» **What is being asked**
Return every line in the items below that contains the word "perform".

» **Records for processing**
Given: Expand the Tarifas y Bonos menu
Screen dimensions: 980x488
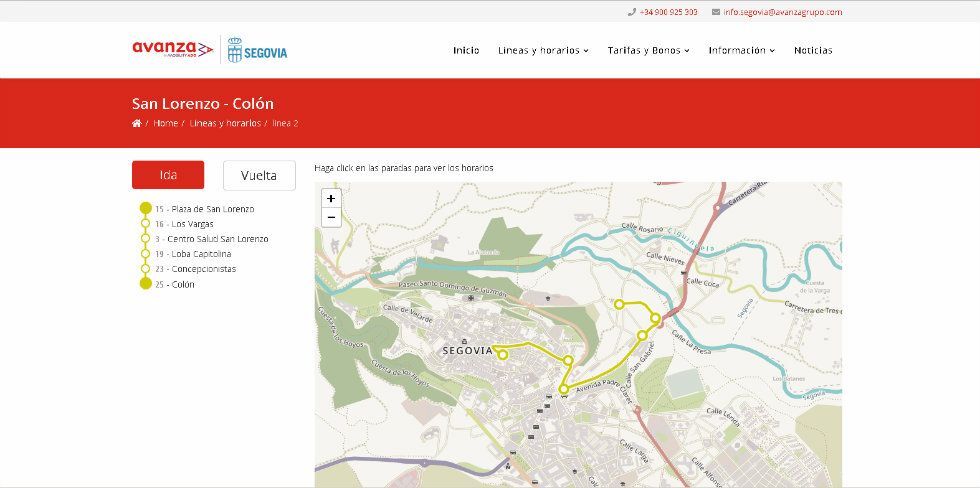Looking at the screenshot, I should coord(648,50).
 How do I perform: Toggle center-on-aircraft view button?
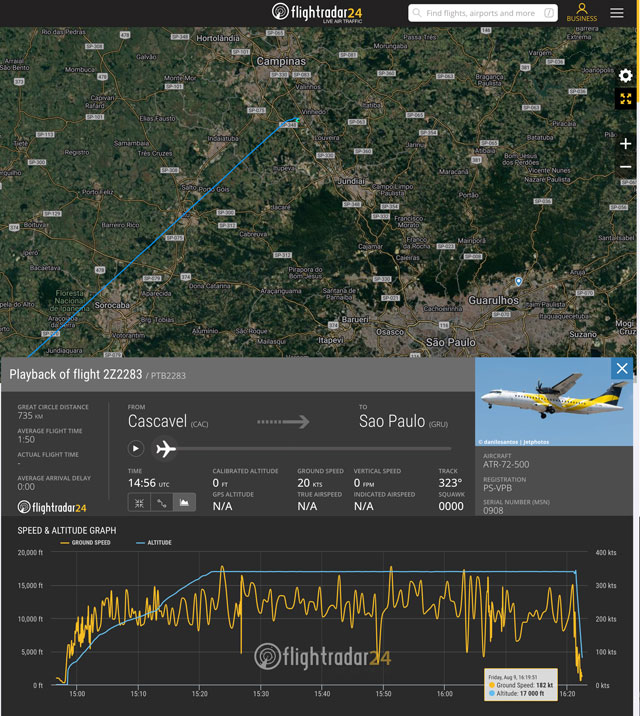(139, 503)
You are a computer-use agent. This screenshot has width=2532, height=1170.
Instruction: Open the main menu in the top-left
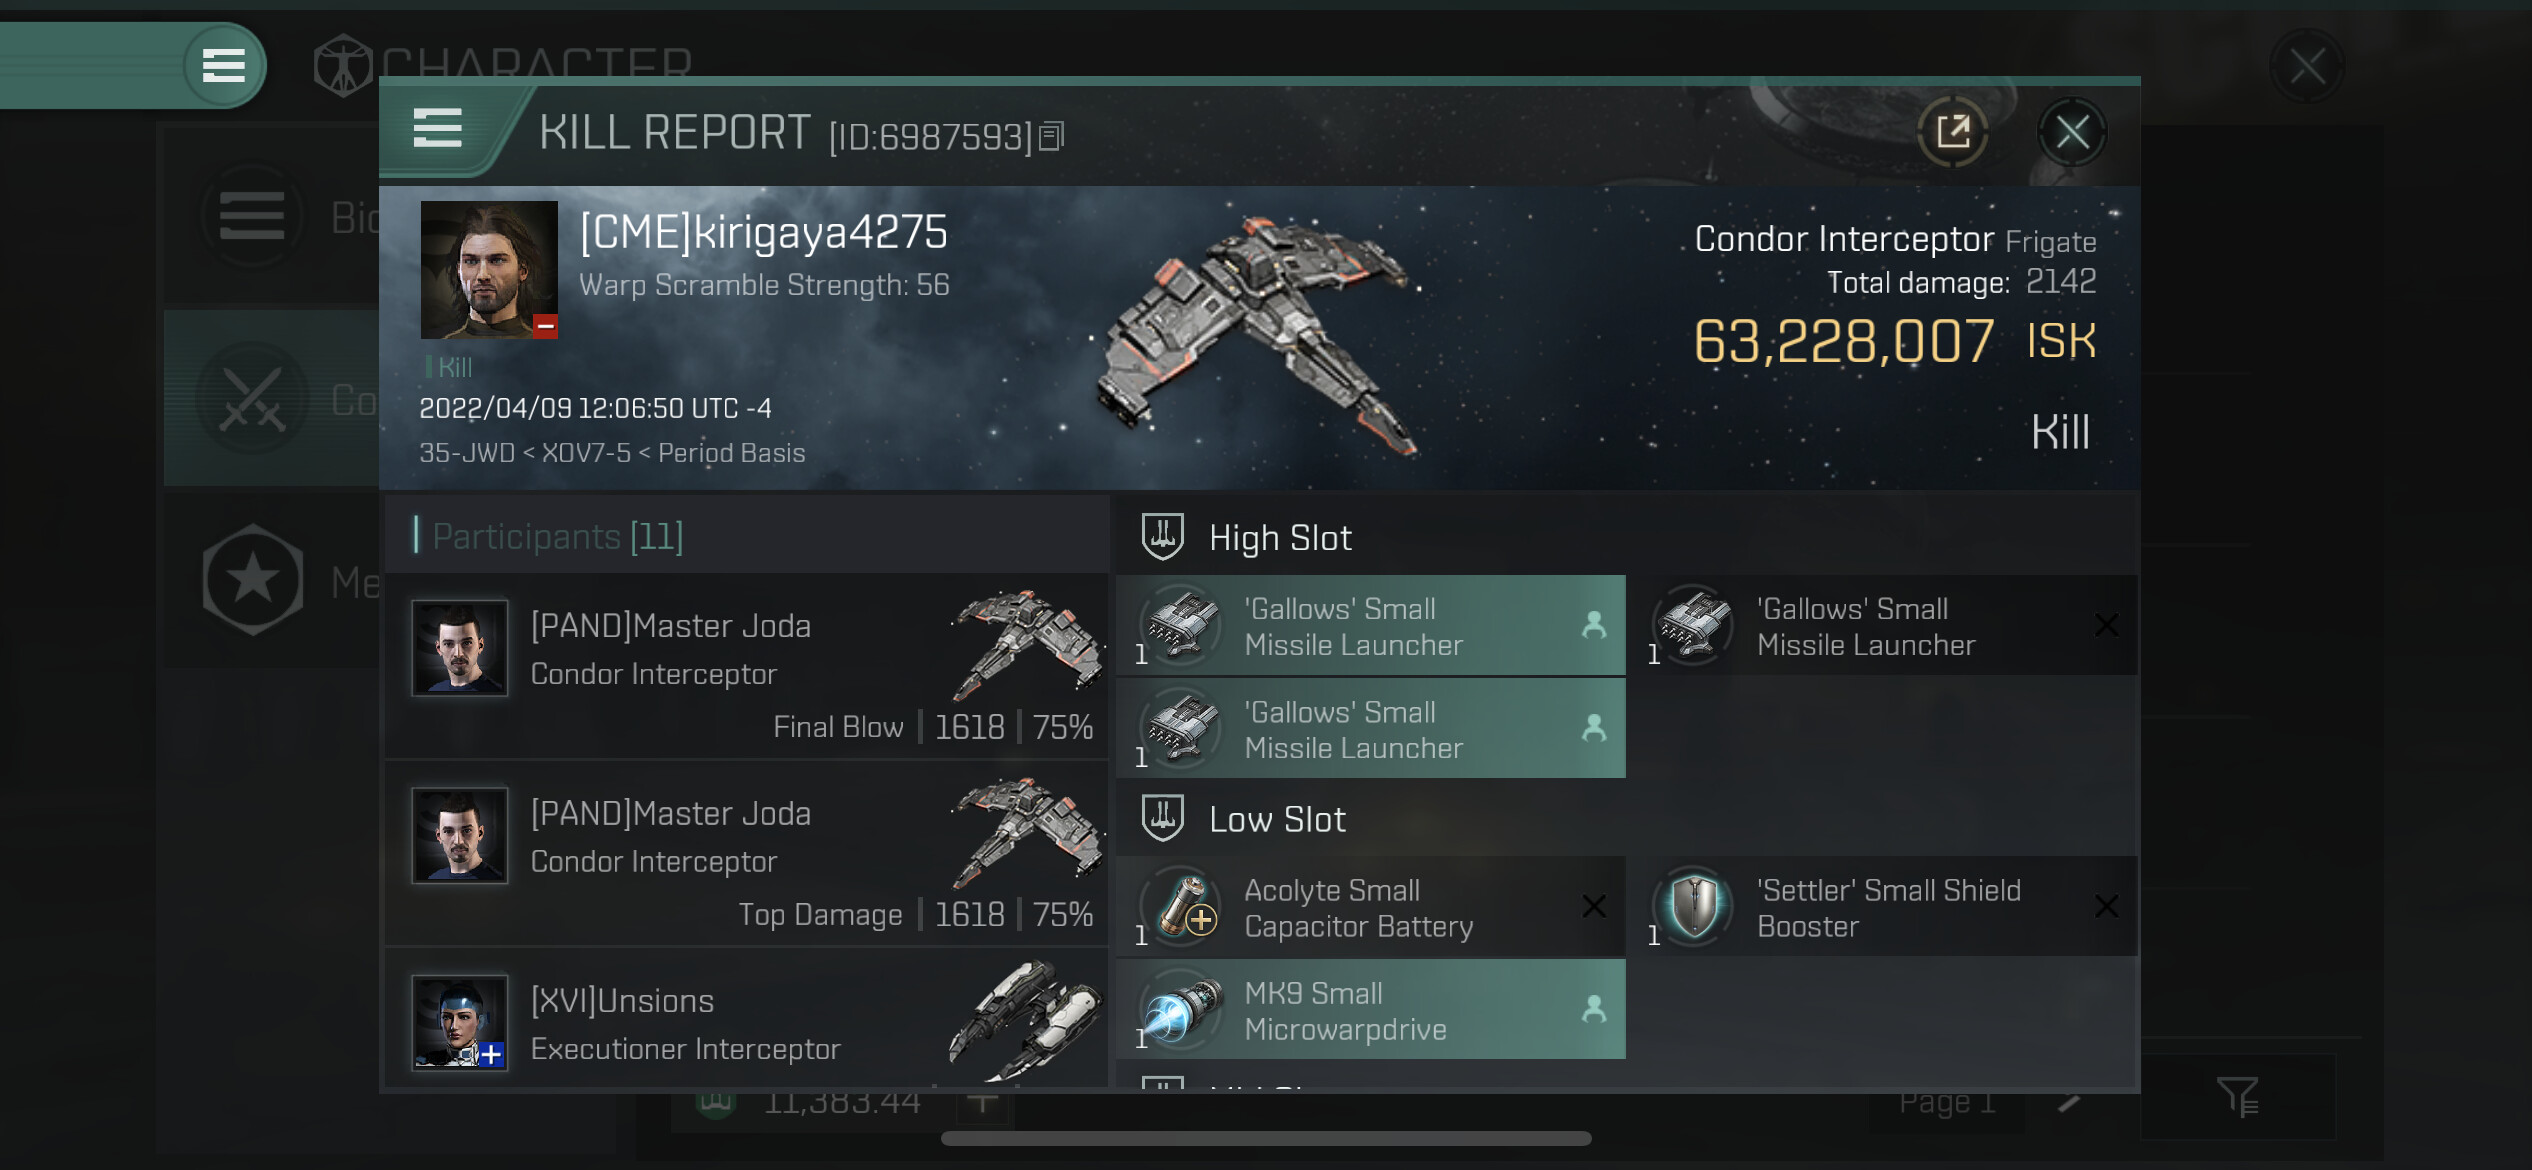[x=224, y=66]
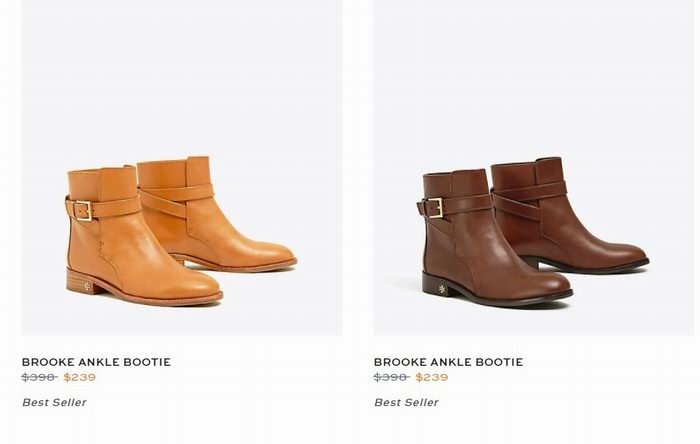Image resolution: width=700 pixels, height=444 pixels.
Task: Click the gold buckle on the brown boot
Action: click(x=433, y=207)
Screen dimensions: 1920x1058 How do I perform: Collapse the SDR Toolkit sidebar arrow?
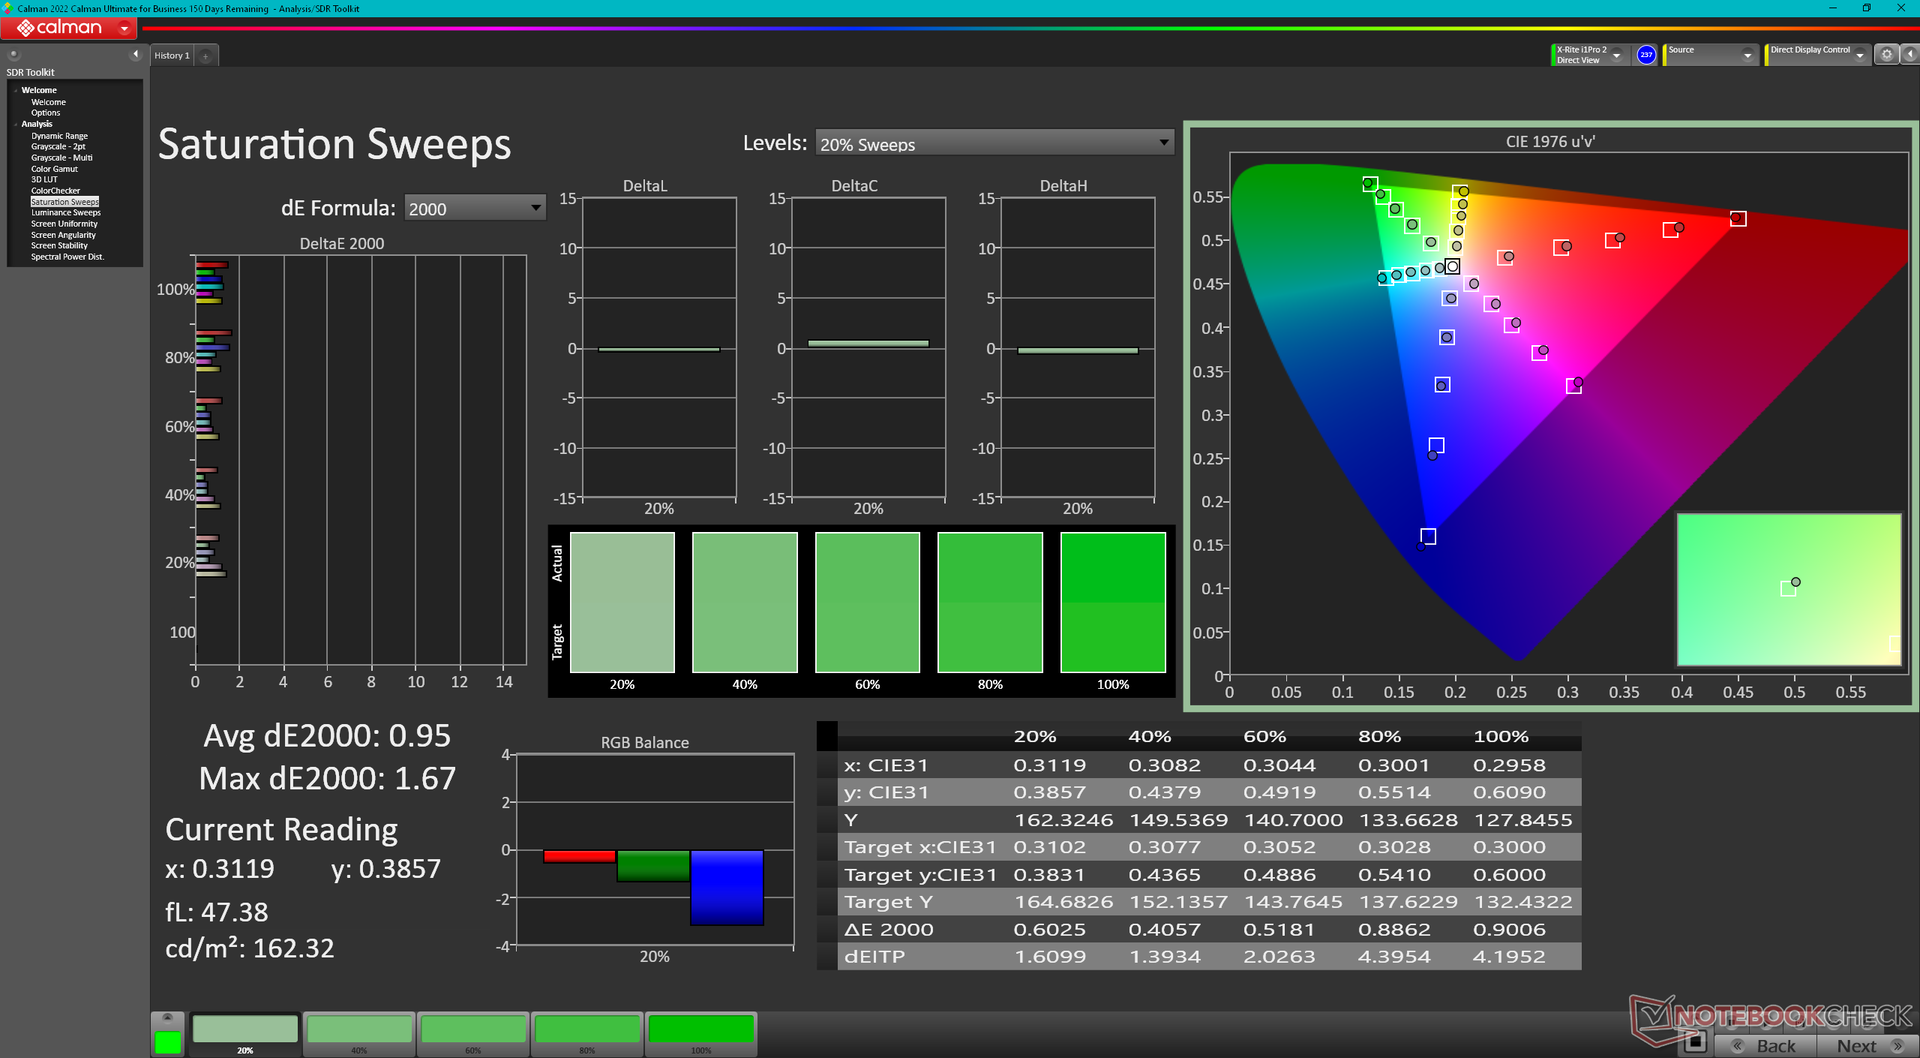[x=135, y=54]
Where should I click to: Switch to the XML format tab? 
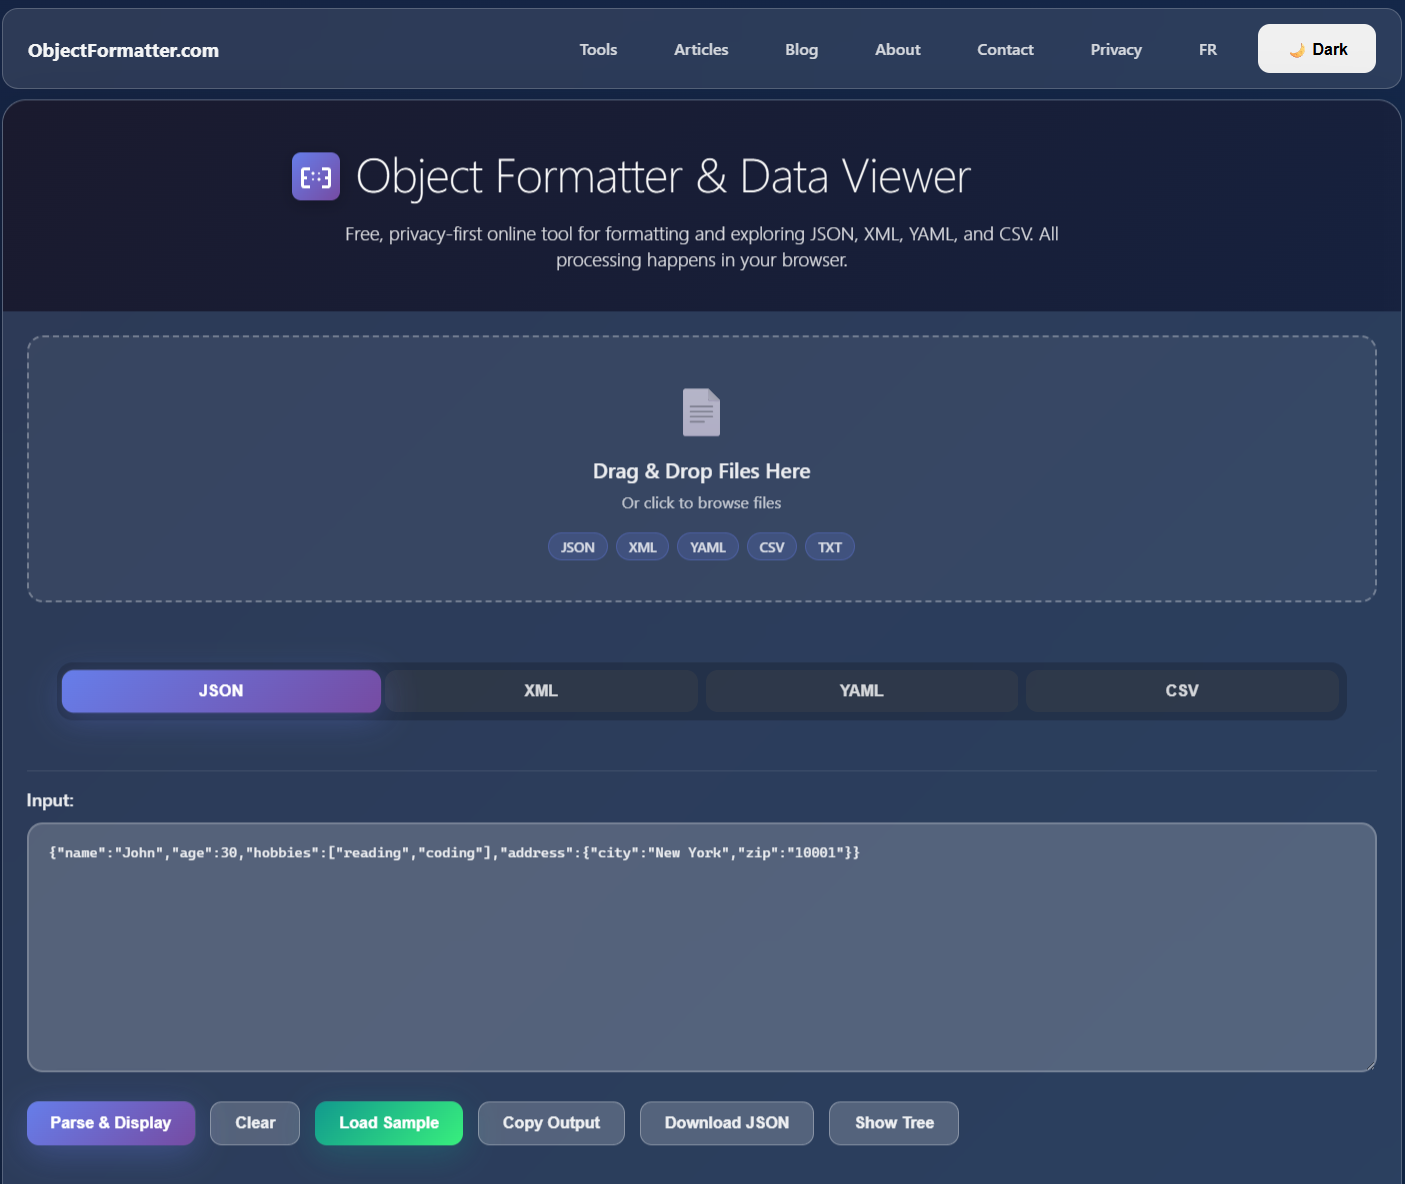coord(541,691)
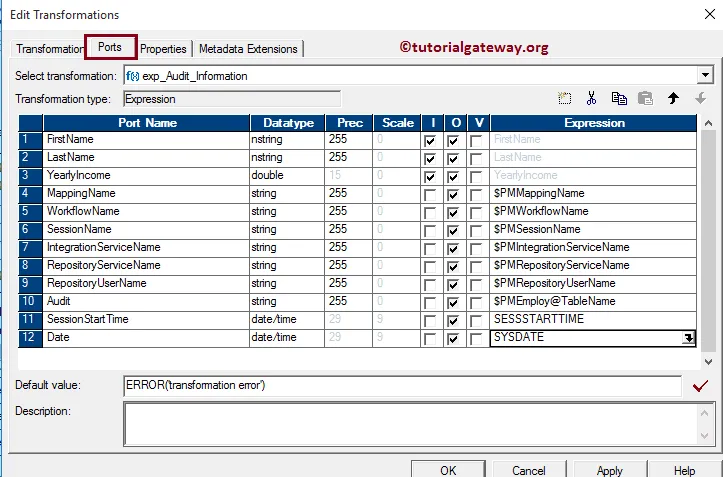Switch to the Properties tab
This screenshot has width=723, height=477.
click(x=163, y=49)
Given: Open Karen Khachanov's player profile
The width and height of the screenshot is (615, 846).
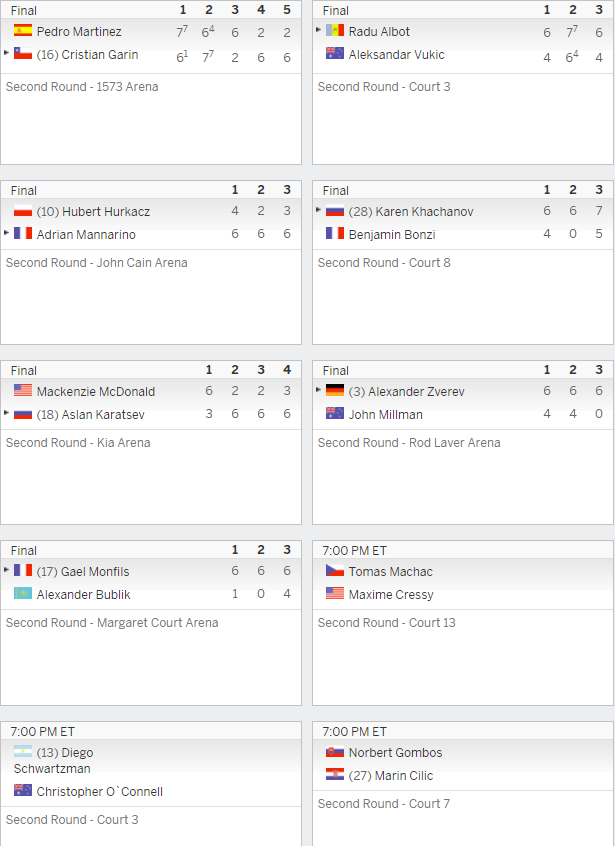Looking at the screenshot, I should pyautogui.click(x=425, y=212).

» **Answer to the task**
 How do I perform: Toggle center-on-aircraft view button?
Screen dimensions: 1920x1058 How do I perform: Collapse the SDR Toolkit sidebar arrow?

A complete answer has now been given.